Analyzing Chat Protocols of Novice Programmers Solving Introductory Programming Tasks with ChatGPT
Andreas Scholl, Daniel Schiffner, Natalie Kiesler
TL;DR
The paper investigates how novice programmers interact with ChatGPT-3.5 during introductory programming tasks by analyzing authentic chat protocols from 213 students (2335 prompts) in a university course. It employs quantitative metrics and qualitative coding to characterize prompt types, follow-up interactions, and problem-solving steps, revealing three distinct usage patterns and two prompting patterns.

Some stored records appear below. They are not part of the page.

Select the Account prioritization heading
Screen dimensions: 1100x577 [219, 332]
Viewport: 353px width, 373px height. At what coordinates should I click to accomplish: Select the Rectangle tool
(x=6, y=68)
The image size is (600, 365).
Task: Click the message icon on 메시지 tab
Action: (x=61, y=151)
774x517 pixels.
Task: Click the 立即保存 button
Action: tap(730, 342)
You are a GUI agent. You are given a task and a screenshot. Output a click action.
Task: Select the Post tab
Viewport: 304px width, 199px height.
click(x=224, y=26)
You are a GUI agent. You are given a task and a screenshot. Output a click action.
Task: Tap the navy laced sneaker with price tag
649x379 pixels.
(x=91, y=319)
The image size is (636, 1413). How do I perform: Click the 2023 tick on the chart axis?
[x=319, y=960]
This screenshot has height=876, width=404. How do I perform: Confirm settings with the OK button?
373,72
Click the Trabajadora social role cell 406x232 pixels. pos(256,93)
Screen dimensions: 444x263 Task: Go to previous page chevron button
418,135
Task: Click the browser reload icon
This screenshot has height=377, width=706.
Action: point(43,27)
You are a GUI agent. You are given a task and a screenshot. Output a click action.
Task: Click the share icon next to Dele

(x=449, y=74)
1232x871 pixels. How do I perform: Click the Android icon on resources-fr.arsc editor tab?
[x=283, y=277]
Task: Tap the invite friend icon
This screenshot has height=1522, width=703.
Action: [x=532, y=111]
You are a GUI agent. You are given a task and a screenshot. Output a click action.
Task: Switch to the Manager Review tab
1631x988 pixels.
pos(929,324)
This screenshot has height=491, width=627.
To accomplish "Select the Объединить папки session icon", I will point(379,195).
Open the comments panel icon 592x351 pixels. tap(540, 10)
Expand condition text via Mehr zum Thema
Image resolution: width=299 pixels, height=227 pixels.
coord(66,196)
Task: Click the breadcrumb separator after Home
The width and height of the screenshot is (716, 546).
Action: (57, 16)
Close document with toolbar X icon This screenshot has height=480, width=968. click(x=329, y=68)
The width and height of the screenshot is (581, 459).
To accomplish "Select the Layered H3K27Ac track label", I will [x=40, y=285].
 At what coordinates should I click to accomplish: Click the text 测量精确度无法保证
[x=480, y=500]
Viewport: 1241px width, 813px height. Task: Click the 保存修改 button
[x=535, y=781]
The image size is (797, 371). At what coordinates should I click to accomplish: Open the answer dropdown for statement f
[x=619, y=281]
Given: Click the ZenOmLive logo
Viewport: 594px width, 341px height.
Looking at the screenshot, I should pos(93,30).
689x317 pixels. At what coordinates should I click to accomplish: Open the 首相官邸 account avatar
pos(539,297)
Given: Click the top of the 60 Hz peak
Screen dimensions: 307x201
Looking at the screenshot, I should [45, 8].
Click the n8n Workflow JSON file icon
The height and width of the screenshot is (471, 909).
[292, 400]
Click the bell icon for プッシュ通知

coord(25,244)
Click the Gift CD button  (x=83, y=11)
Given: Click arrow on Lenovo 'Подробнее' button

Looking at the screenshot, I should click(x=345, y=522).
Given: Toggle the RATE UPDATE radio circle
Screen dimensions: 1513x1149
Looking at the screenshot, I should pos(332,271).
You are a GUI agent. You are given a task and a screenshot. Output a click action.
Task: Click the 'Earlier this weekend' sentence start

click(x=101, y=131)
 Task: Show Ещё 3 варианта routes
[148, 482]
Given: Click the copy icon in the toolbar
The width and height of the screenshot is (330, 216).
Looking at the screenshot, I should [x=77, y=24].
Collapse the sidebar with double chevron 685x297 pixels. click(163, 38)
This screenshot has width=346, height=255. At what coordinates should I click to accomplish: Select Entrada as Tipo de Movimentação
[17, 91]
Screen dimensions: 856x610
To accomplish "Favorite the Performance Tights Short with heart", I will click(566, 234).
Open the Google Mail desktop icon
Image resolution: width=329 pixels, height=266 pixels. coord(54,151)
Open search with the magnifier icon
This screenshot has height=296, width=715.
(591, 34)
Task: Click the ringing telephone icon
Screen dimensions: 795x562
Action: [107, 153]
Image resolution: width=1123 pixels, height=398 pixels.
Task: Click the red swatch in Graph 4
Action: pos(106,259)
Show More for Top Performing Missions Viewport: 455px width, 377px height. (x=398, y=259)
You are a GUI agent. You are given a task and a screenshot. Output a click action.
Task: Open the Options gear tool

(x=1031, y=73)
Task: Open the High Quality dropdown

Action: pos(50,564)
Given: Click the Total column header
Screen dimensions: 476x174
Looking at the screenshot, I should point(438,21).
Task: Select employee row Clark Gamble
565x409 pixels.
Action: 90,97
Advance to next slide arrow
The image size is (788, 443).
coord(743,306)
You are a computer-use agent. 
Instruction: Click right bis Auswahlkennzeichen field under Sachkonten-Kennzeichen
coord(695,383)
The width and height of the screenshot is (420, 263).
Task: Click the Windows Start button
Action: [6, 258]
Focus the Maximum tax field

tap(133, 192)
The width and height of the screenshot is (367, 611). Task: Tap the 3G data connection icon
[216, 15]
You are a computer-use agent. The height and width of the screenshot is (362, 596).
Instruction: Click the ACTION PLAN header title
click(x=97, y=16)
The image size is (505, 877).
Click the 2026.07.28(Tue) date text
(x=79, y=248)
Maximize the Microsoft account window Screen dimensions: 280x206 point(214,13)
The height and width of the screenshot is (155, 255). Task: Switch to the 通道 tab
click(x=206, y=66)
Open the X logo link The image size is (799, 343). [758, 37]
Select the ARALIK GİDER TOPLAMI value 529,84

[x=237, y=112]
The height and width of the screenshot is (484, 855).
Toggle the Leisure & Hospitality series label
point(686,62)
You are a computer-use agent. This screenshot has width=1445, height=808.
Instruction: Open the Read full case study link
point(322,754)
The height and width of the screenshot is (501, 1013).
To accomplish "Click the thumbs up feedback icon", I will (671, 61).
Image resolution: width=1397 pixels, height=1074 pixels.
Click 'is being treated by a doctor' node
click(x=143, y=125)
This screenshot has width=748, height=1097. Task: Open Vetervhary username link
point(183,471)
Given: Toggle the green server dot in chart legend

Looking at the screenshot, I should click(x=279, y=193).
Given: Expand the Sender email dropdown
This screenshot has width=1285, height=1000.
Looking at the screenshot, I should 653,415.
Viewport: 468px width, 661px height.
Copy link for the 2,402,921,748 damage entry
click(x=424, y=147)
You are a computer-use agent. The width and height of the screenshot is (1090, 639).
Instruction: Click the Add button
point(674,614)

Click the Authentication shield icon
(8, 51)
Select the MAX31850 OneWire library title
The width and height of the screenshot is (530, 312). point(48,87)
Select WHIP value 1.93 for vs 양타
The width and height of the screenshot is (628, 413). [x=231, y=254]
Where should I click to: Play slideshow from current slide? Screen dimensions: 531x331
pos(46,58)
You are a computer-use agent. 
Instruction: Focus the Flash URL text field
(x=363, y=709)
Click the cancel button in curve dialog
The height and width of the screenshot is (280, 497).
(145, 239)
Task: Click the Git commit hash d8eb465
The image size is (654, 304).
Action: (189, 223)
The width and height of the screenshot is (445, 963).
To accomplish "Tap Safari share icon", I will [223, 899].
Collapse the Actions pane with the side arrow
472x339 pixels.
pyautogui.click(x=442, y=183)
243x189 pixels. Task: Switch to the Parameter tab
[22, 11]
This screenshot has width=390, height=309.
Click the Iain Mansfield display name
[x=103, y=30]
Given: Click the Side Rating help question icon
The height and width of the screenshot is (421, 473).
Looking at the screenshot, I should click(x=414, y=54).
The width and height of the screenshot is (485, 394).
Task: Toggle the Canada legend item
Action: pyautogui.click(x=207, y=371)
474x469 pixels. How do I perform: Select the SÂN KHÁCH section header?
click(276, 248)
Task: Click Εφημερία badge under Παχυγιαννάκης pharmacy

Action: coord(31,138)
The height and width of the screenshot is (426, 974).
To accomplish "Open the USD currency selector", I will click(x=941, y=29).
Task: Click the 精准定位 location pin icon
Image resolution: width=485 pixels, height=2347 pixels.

The findings have practical implications for designing classroom guidance and guardrails to foster critical, effective use of GenAI tools in early computing education. The study also highlights limitations and calls for replication and exploration of specialized coding AI to augment learning outcomes.
Abstract
Large Language Models (LLMs) have taken the world by storm, and students are assumed to use related tools at a great scale. In this research paper we aim to gain an understanding of how introductory programming students chat with LLMs and related tools, e.g., ChatGPT-3.5. To address this goal, computing students at a large German university were motivated to solve programming exercises with the assistance of ChatGPT as part of their weekly introductory course exercises. Then students (n=213) submitted their chat protocols (with 2335 prompts in sum) as data basis for this analysis. The data was analyzed w.r.t. the prompts, frequencies, the chats' progress, contents, and other use pattern, which revealed a great variety of interactions, both potentially supportive and concerning. Learning about students' interactions with ChatGPT will help inform and align teaching practices and instructions for future introductory programming courses in higher education.